TEXT PROVIDED ::
Measurement of potential microbial contamination has become a more of an expectation in cleaning validation protocols for process manufacturing equipment. Sampling for bioburden on surfaces has usually involved contact plates, swabs and rinse water (with membrane filtration) analyses. A common question that arises for this microbial sampling is whether or not recovery studies (analogous to recovery studies for chemical residue sampling in cleaning validation) need to be done, and if they are done, are the recovery percentages used to transform the bioburden numbers?
The answers to these questions partly depend on what one means by recovery studies. If by “recovery” one means procedures such as USP <1227>, “Validation of Microbial Recovery from Pharmacopoeial Articles”, then the concepts presented there are appropriate to make sure there is nothing in the procedure that would inhibit growth of microbes if microbes were present. This “microbial recovery” thus deals with such things as adequate neutralization, appropriate recovery medium, and growth conditions.
However, if by “recovery” one means calculating a recovery percentage and using that percentage to transform actual CFU values obtained in a given test, then the answer (at least right now) is that such recovery studies are probably not appropriate and/or practical. One reason for this concern is that it is unclear how any such “percentage recovery” test should be run. If one spikes a test surface with a fixed CFU of microorganisms, allows the surface to dry (reflecting actual surface conditions), and then samples the surface to measure the actual recovered CFU, then the act of drying the surface will kill a significant number of organisms if vegetative bacteria are used. This can be resolved partly by using only spore-forming bacteria in the spore form; however, the question is still open as whether that data also applies to the same organism in the vegetative state (or to different species of microbes). Another way to avoid the “drying” issue is to spike the surface and then sample it wet (without drying). While this may work with swab sampling, it is not practical with contact plates. Further, one still ask the relevance of sampling surfaces wet in a recovery study if the surfaces will be sampled dry in actual protocols.

EXERCISE SET ::
1. Copy the passage on microbial recovery in cleaning validation word for word, from "The answers to" to "and growth conditions.".
2. Pick up the passage on microbial recovery in cleaning validation right after its final sentence and keep it going.

RECORDS SUPPLIED ::

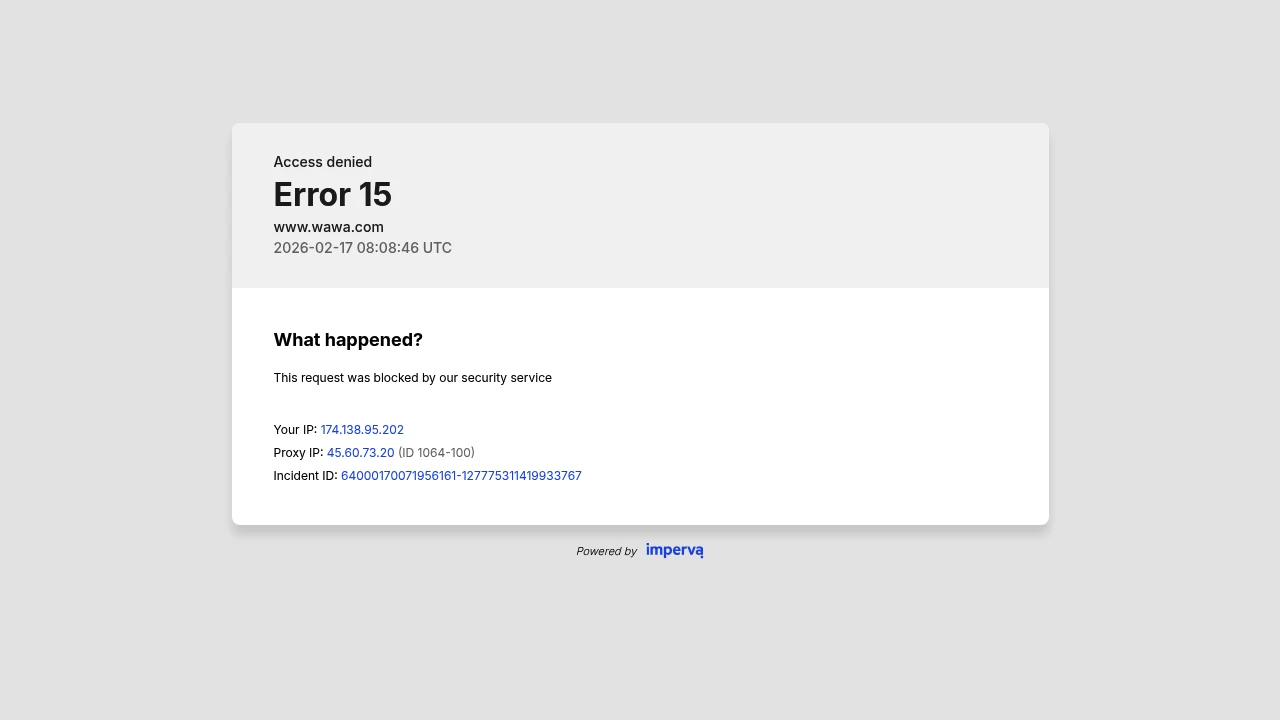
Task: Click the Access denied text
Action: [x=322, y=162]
--
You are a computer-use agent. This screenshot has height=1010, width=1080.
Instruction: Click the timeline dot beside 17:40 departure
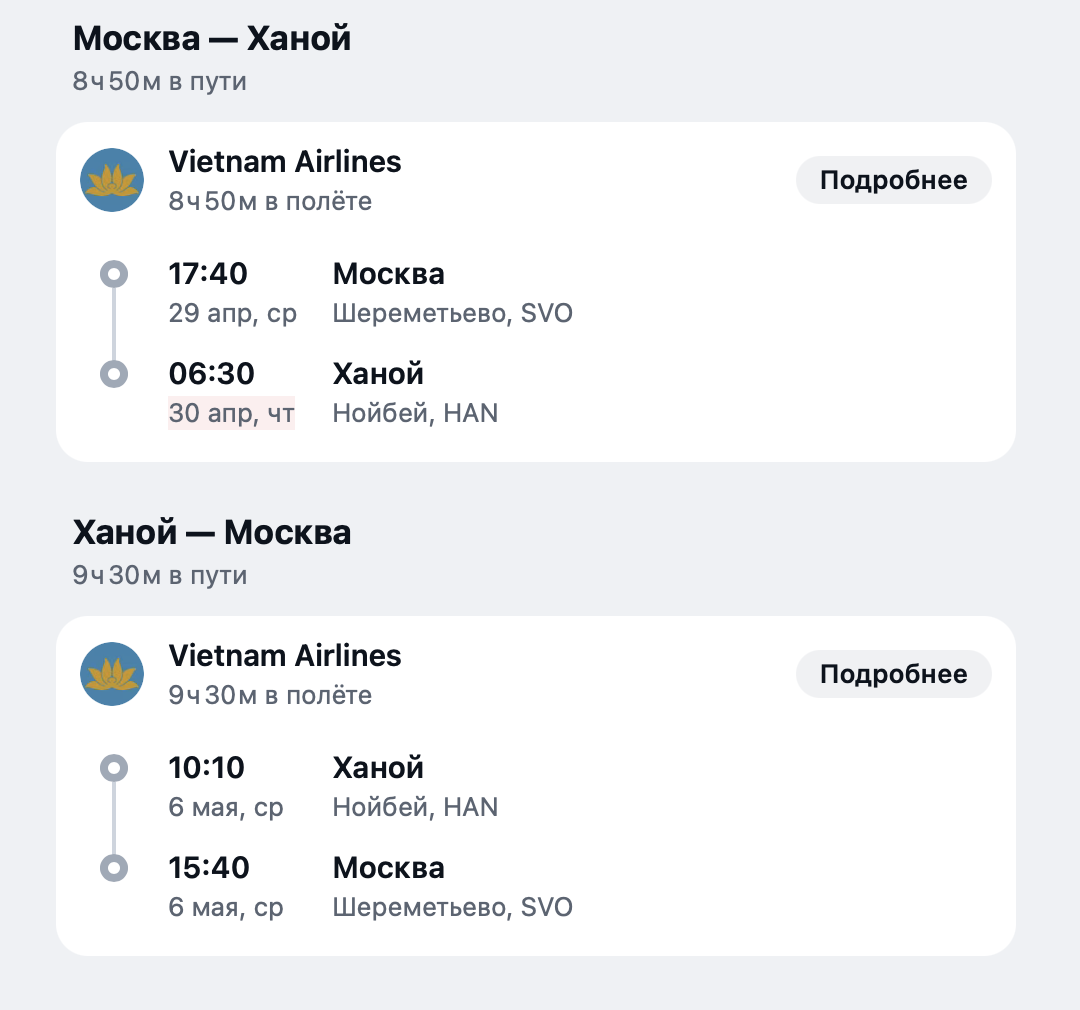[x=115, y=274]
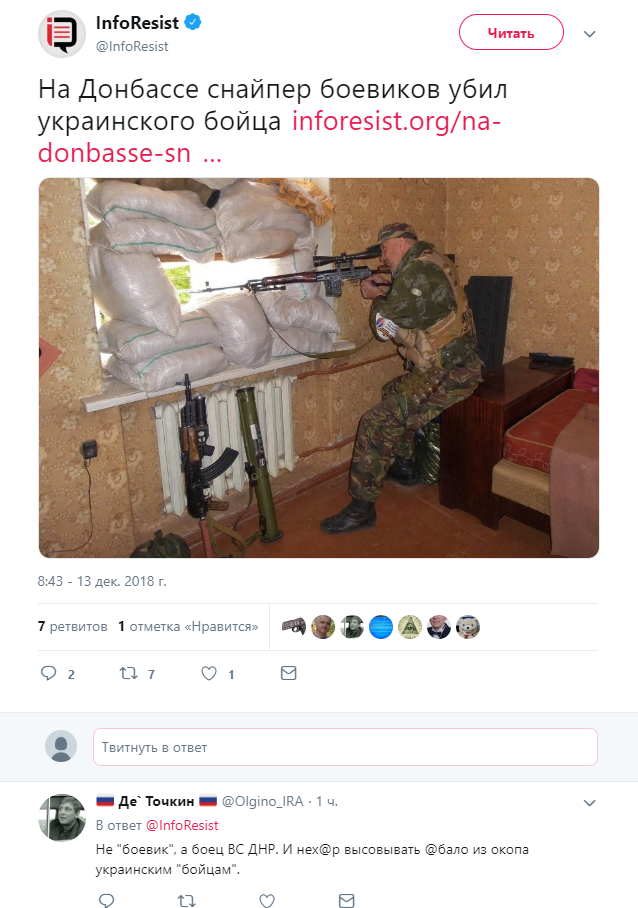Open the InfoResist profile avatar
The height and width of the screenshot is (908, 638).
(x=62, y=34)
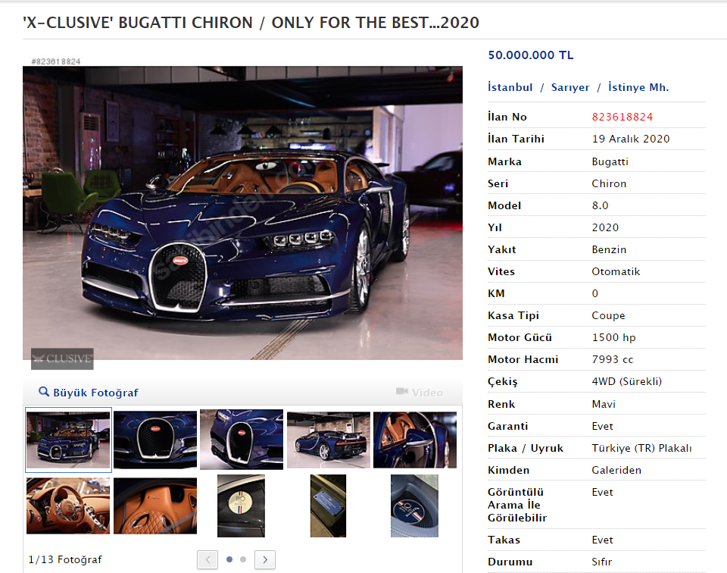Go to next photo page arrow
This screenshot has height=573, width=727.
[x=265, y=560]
...
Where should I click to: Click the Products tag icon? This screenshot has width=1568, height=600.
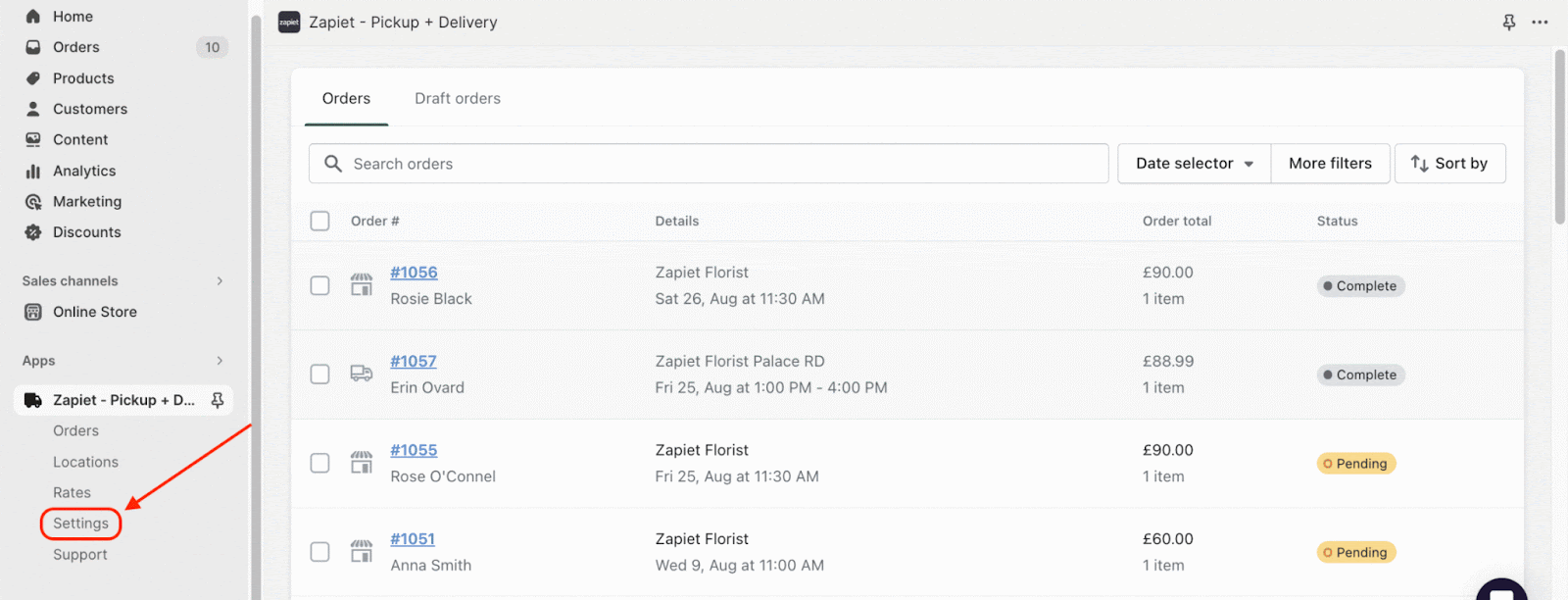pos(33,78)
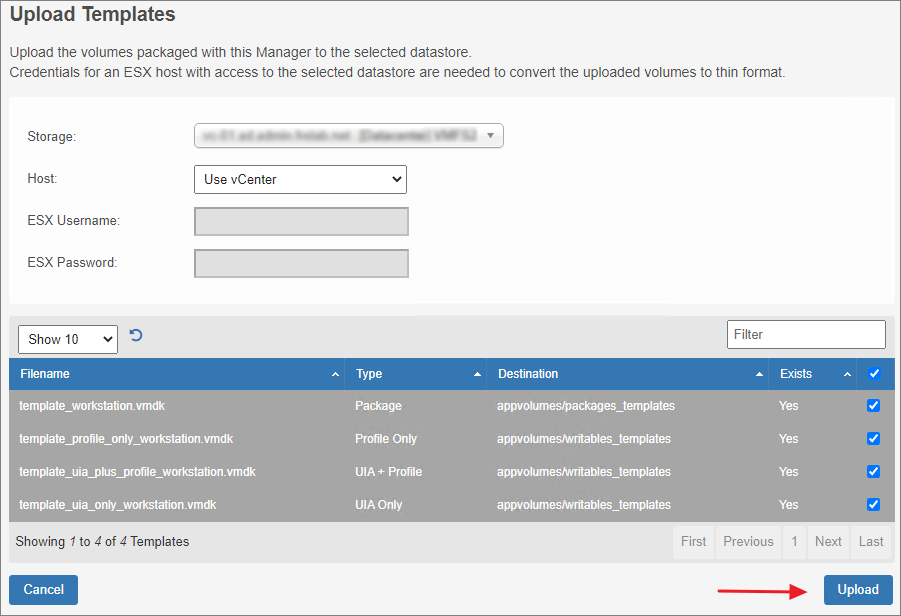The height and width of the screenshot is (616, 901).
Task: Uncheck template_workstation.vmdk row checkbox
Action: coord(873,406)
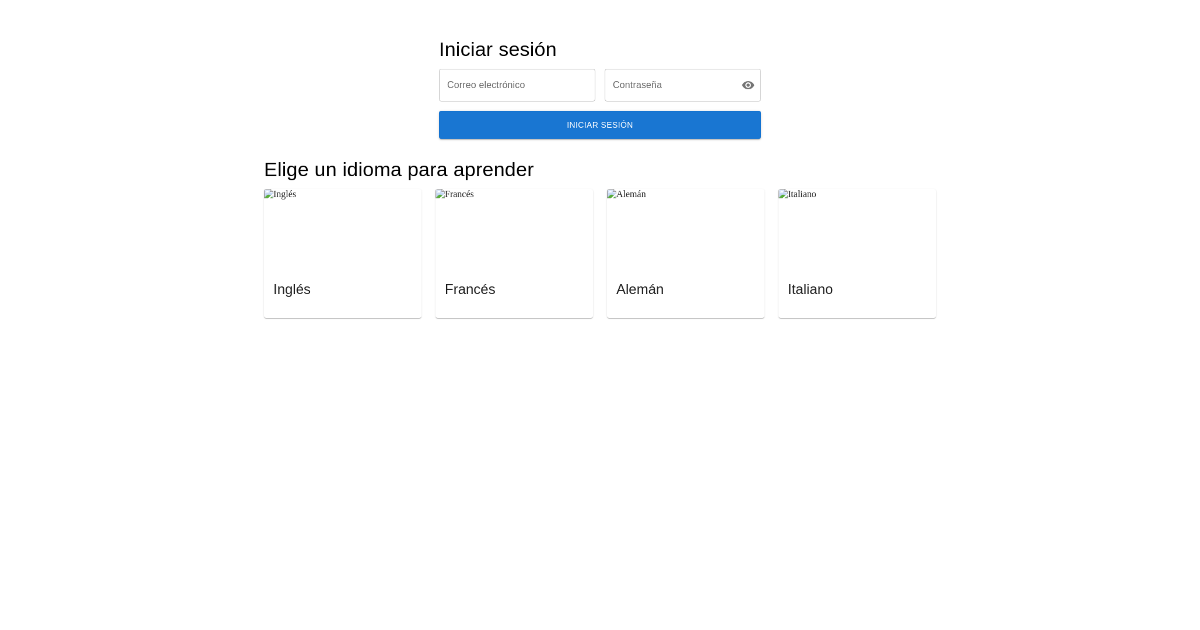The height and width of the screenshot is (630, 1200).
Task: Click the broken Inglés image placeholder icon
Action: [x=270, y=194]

RESPONSES ::
1.
The answers to these questions partly depend on what one means by recovery studies. If by “recovery” one means procedures such as USP <1227>, “Validation of Microbial Recovery from Pharmacopoeial Articles”, then the concepts presented there are appropriate to make sure there is nothing in the procedure that would inhibit growth of microbes if microbes were present. This “microbial recovery” thus deals with such things as adequate neutralization, appropriate recovery medium, and growth conditions.

2.
A further issue is just the inherent variability of microbial enumeration. If one spikes a surface with 50 CFU and then samples the surfaces and recovers 40 CFU, should this be considered a recovery of 80%? And should that percentage be applied to transform values measured in cleaning validation protocols. The general consensus is “no”, because measuring the same 50 CFU innoculum twice might yield results of 50 CFU one time and 40 CFU the next time. That is, the data is not significantly different.
The value of doing recovery studies to determine specific percentages and then applying those percentages to transform experimental results is questionable. One alternative some companies have considered is to do percentage recovery studies as part of the test method qu alificationonly. In other words, a minimum percentage recovery is established, and this minimum percentage must be met or exceeded to consider the procedure valid; however, that percentage is notused to transform experimental data in a cleaning validation protocol. In such cases the minimum recovery is in the range 0f 20%.
In short, the use of percentage recoveries in microbial sampling to transform experimental data generally should be avoided. Yes, this is a source of variability in microbial testing, but without better methods or better procedures for utilizing recovery percentages, for most companies there are probably better and more effective ways to allocate resources to improve drug manufacturing consistency and quality.